• EXERCISE AIM: Reproduce the records word for word, from the line containing "The height and width of the screenshot is (336, 433)." through the end of the records, with both ends included and the pictures left out.

• MATERIAL PROVIDED:
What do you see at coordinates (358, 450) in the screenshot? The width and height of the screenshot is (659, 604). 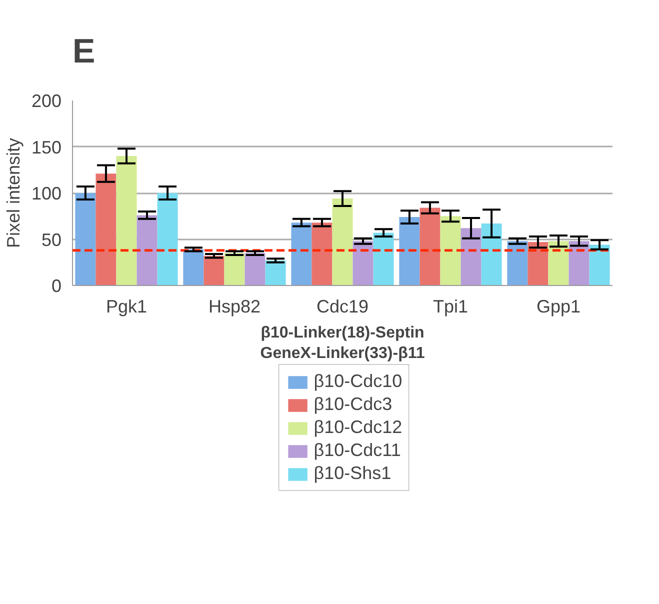 I see `legend-label: β10-Cdc11` at bounding box center [358, 450].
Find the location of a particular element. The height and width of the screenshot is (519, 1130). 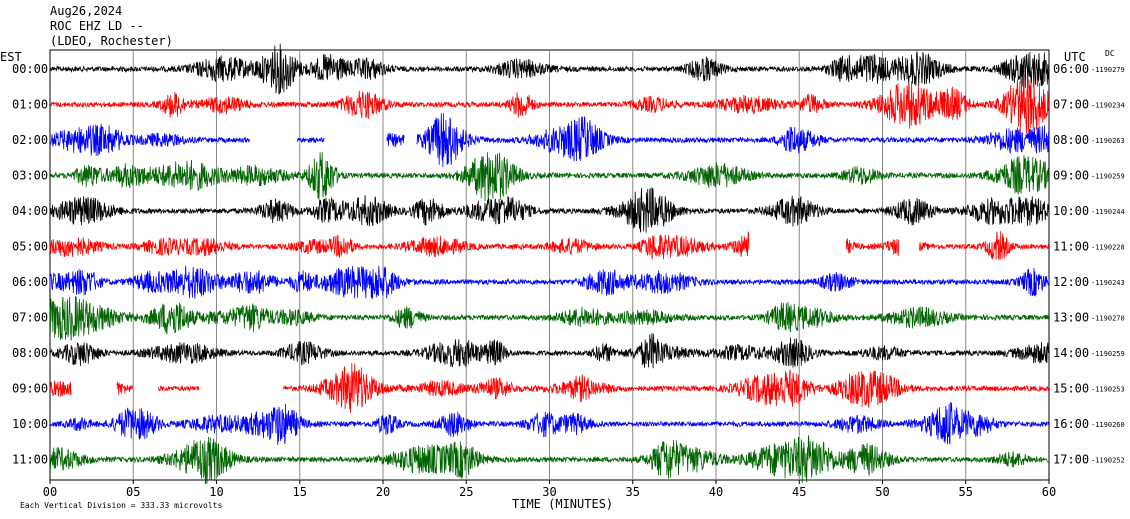

est-label: 10:00 is located at coordinates (30, 424).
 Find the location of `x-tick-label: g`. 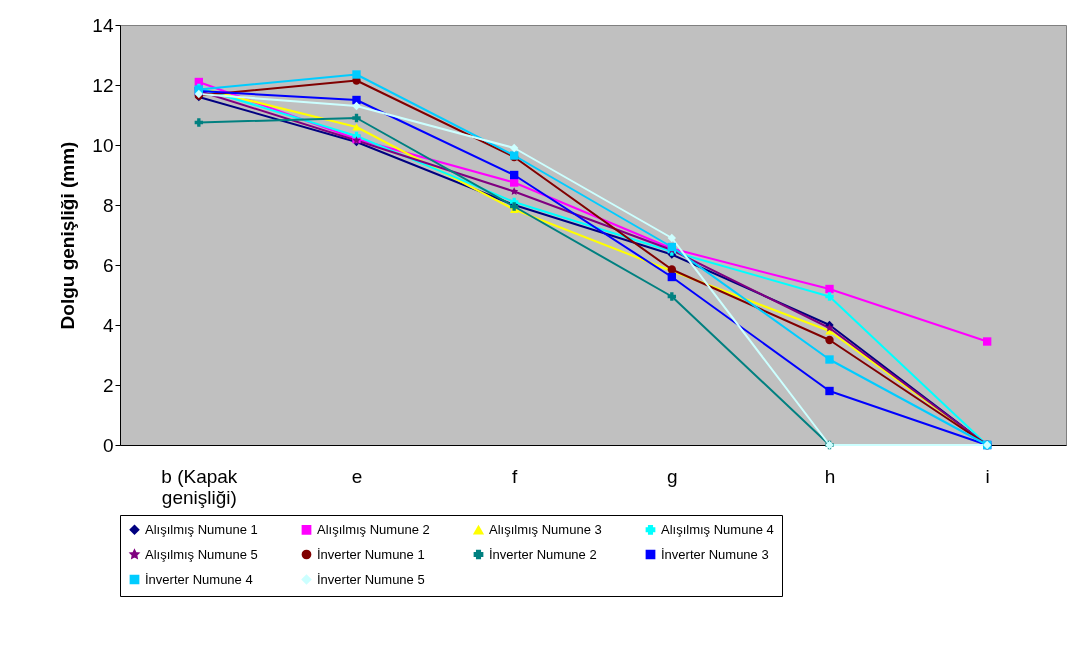

x-tick-label: g is located at coordinates (672, 476).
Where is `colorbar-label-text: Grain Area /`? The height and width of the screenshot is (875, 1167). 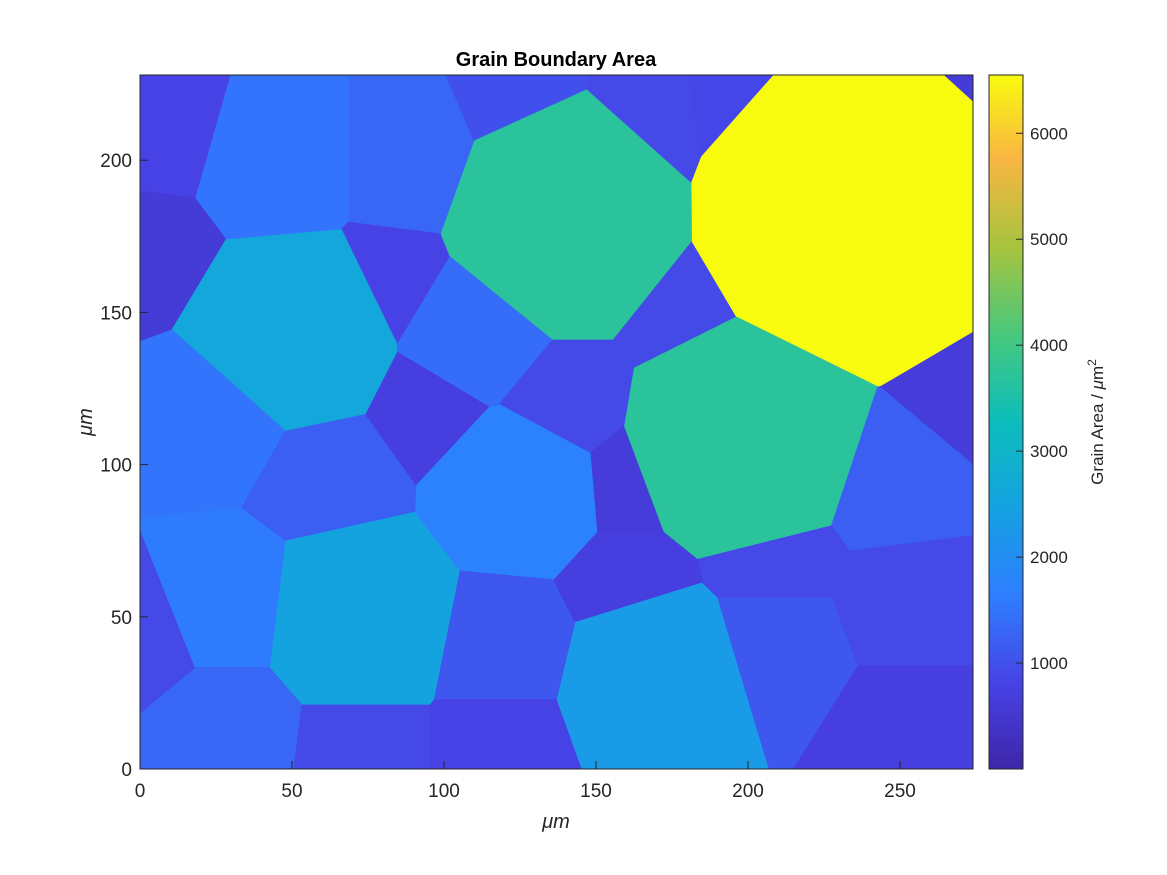
colorbar-label-text: Grain Area / is located at coordinates (1098, 440).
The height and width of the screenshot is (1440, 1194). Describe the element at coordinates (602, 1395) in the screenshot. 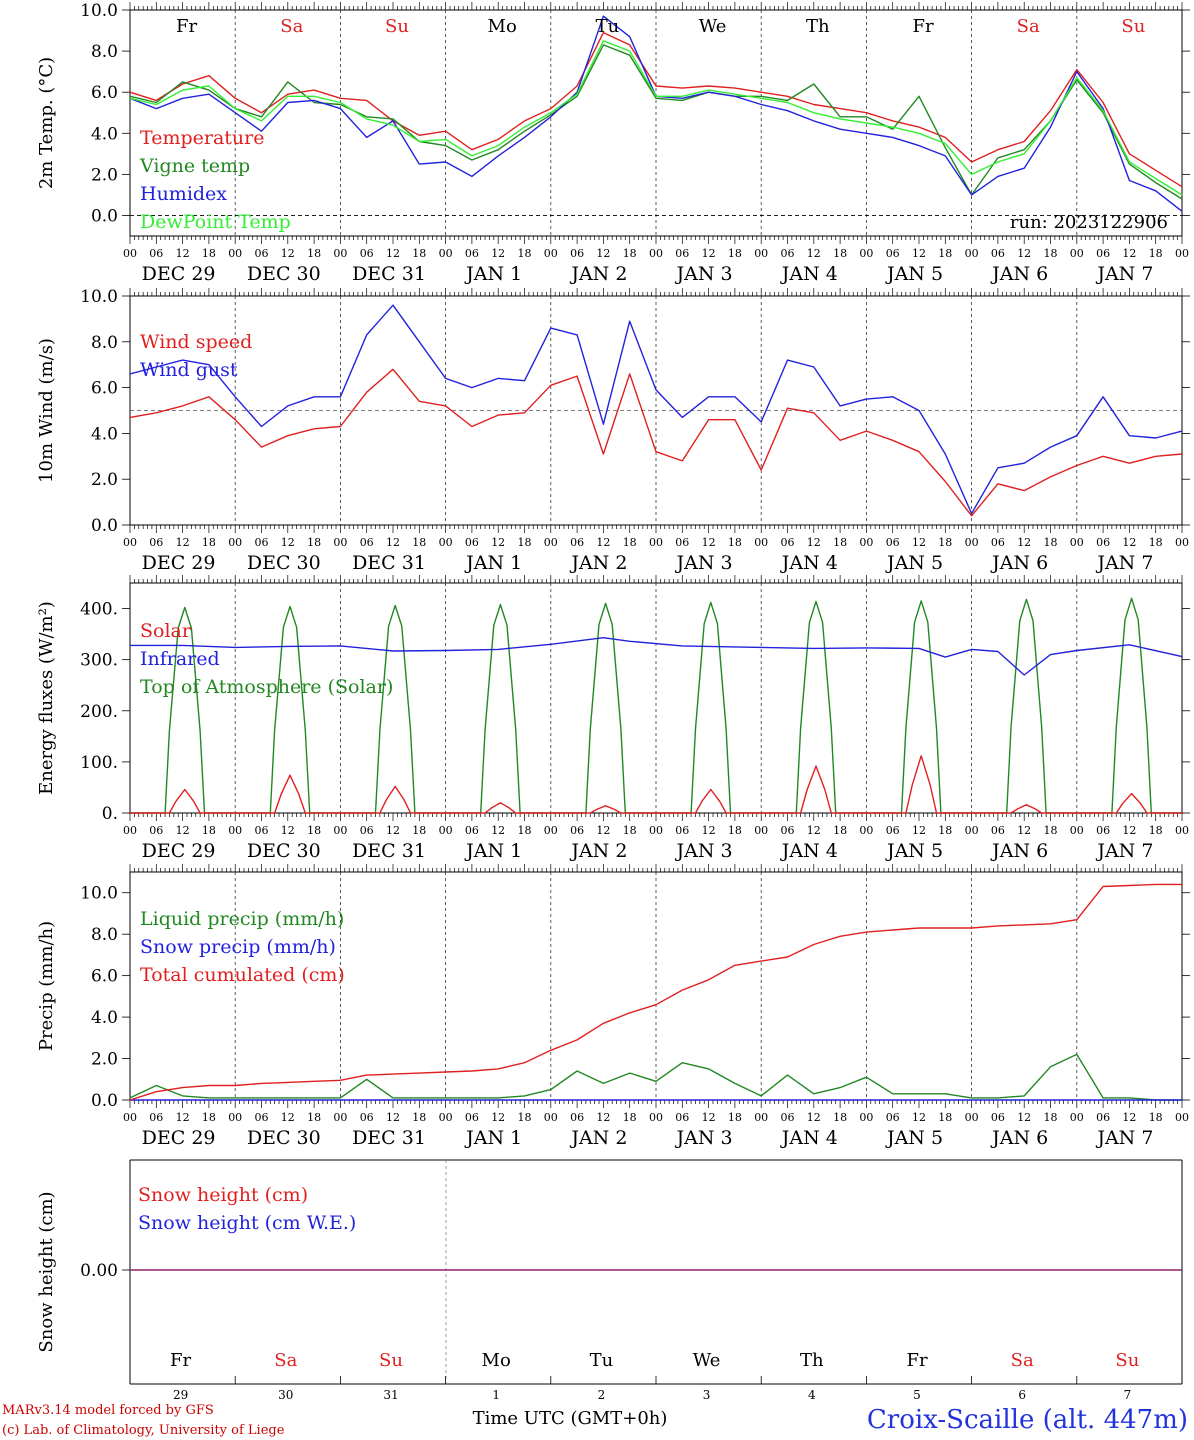

I see `snow-day-number: 2` at that location.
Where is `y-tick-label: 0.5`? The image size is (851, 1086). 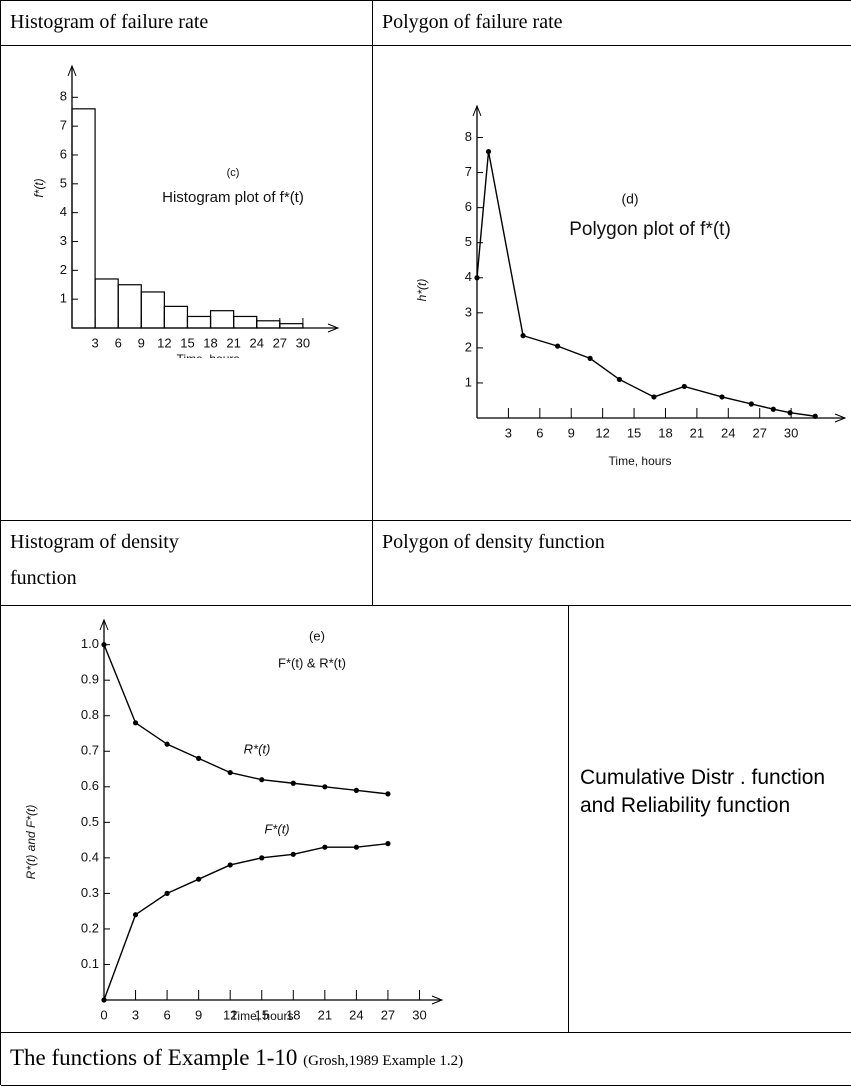
y-tick-label: 0.5 is located at coordinates (90, 822).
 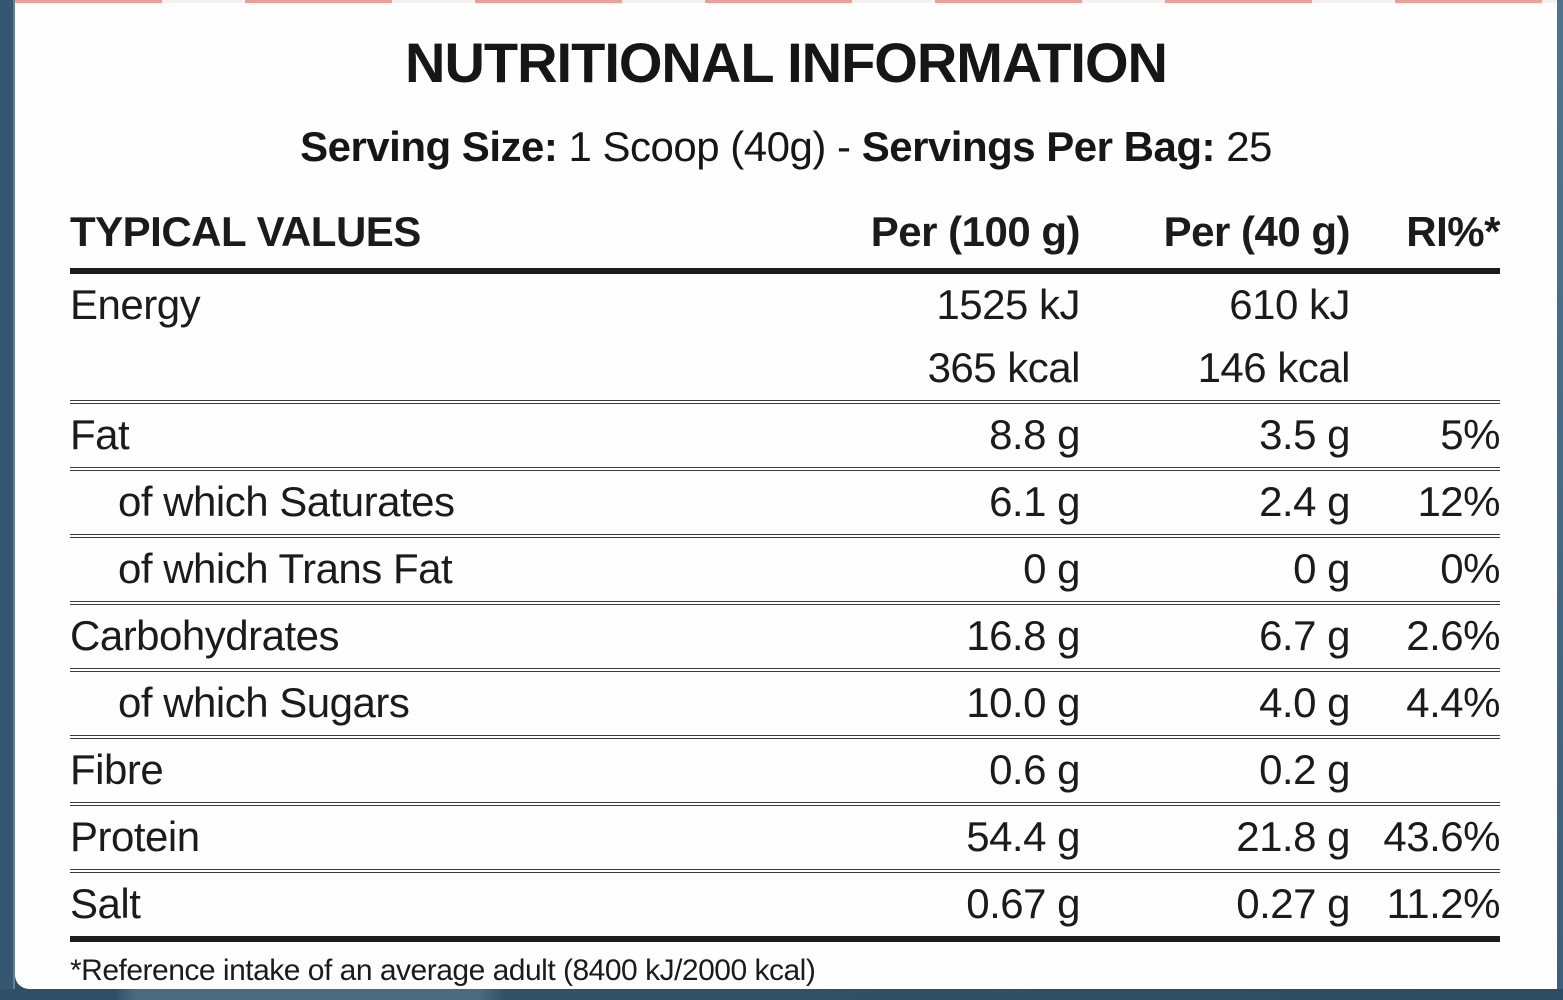 I want to click on cell-per100: 0 g, so click(x=1052, y=569).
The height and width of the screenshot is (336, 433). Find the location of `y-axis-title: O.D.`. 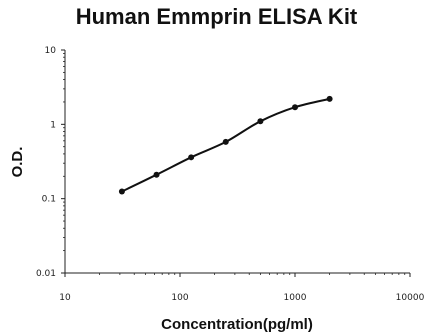

y-axis-title: O.D. is located at coordinates (18, 162).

• WRITTEN RESPONSE:
The height and width of the screenshot is (336, 433). Find the location of `y-axis-title: O.D.`. 

y-axis-title: O.D. is located at coordinates (18, 162).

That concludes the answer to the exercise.